Tweak docker command
Web servers are started by docker from
a script. We selected docker options to reduce resource consumed by each web server. Especially, running with a a dedicated IP stack per container involve a huge resource usage, so a key hack was to run with
--net=host. We also disabled log driver so docker don't have to collect logs and as such uses less resources. This seem to not work as expected (read later)
Tweak docker process
Linux also allows to
tweak the way a process is managed in kernel, we used it to ensure docker run with minimal required resources and use swap
Tweak docker daemon config
Docker is ran by systemd on hypriot OS image, so we had to tweak it a few to
unlock limitations. My naive understanding of Linux was that being ran as root, docker deamon could do anything. This isn't the case and it actually can't run more than few dozen processes with default configuration.

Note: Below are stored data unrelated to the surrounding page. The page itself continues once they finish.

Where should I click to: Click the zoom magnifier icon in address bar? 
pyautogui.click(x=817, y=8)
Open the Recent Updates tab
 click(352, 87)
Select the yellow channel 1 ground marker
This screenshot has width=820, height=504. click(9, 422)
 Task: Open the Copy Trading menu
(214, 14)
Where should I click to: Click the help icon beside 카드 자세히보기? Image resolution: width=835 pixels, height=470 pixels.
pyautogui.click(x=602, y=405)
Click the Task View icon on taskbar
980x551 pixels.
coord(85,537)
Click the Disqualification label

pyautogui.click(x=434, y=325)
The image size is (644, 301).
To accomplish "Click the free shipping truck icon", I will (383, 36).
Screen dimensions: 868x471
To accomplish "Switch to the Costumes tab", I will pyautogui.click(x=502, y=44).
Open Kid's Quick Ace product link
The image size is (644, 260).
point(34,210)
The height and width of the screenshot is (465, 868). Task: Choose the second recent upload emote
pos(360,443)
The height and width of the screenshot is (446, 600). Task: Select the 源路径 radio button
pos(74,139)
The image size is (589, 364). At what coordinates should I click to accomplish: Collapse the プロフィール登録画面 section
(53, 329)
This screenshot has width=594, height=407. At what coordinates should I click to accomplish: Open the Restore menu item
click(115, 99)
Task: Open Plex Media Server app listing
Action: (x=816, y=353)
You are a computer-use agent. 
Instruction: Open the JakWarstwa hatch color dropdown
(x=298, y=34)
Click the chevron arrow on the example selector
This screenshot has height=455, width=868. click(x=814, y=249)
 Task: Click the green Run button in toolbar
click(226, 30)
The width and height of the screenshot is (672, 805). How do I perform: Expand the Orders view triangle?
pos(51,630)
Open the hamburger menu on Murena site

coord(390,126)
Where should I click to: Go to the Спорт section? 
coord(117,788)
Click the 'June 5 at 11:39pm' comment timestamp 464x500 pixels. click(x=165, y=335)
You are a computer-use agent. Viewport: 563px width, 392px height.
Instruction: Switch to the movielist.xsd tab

Docker daemon has many options we used to
reduce it's memory usage. Generally speaking we tried to disable everything that is not required to run a webserver with docker engine. logs, network, proxies. We expected this to prevent Docker daemon to run threads to collect logs or proxy signals to the contained processes.
2499 Limit
Then we hit the 2499 limit, with this in daemon.log :
docker[307]: runtime: program exceeds 10000-thread limit
Go language did introduce a thread limit to prevent misuse of threading. 10000 was considered enough for any reasonable usage. I indeed would not consider running so much thread a correct design, but here we hit such a limit because docker daemon do run 4 threads per container. It's not yet clear to me what those threads are used for.
Using Go thread dump (SIGQUIT) I noticed some of them are related to logging, even we ran with --log-driver=none as an attempt to get further. I guess docker design here is to always collect then dispatch to "none" log driver which is NoOp, not to fully disable logging feature.
So, 2499 is our best official score considering the RpiDocker Challenge rules.
More
We also wanted to know the upper limit. We made experiments running the plain httpd webserver without docker, and were able to run 27000 of them on the Raspberry. Docker daemon actually grows in memory usage and at some point as some bad impact on the system so you can't run more process. Please note this isn't relevant for arguments against docker on production system, until your business is to run thousands containers on a extra small server.
So, we hacked docker source code to force the MaxThread limit to 12000, built
ARM docker executable and ran the script. We were able to run ~2740 web servers before we reach our first, real OOM
[21112.371259] INFO: rcu_preempt detected stalls on CPUs/tasks:
[21112.377124] Tasks blocked on level-0 rcu_node (CPUs 0-3):
What's next ?
We'd like to better understand Docker threading model, and discuss this issue with docker core team. Using Non-Blocking IO might be an option to rely on a minimal set of threads. I have no idea yet how Golang do handle NIO, I just know it's a pain in Java so I wouldn't do it until I have good reasons to...